◆ RAW RECORDS:
* * *

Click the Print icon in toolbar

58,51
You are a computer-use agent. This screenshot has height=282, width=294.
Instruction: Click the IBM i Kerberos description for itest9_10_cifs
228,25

* * *

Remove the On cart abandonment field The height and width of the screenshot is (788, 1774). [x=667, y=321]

* * *

◆ WORK REQUIRED:
Pull out each line of the material above that contains the string "screenshot".

◆ WRITTEN SOLUTION:
You are a computer-use agent. This screenshot has height=282, width=294.
Remove the On cart abandonment field The height and width of the screenshot is (788, 1774). [x=667, y=321]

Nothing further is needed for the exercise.